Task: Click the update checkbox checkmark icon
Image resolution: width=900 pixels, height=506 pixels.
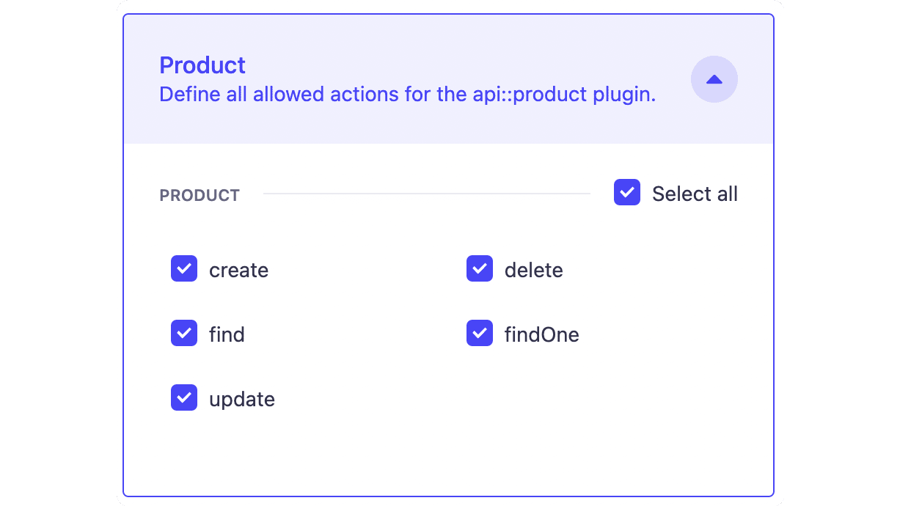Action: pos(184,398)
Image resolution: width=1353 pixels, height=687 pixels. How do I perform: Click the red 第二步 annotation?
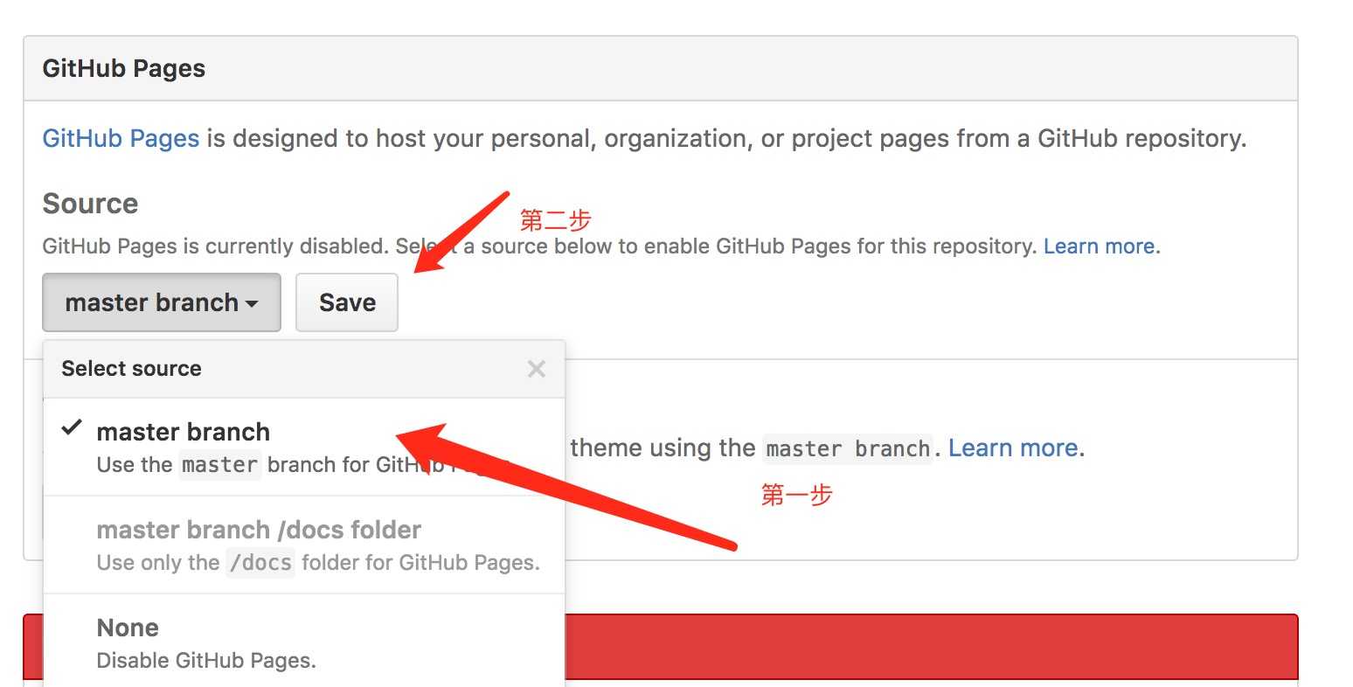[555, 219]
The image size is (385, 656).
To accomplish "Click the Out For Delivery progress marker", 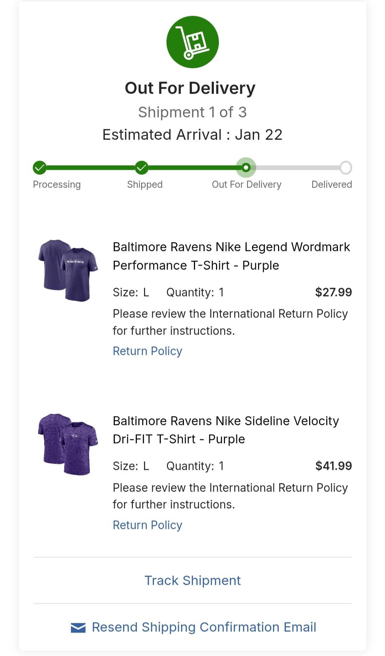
————
▶ _Task details_: Retype the entries verbatim and drop the pictures.

▶ _Answer space_:
Task: Click the update checkbox checkmark icon
Image resolution: width=900 pixels, height=506 pixels.
Action: pos(184,398)
Image resolution: width=1353 pixels, height=687 pixels. How do I perform: Click the red 第二步 annotation?
[555, 219]
The image size is (385, 656).
To accomplish "Click the Out For Delivery progress marker", 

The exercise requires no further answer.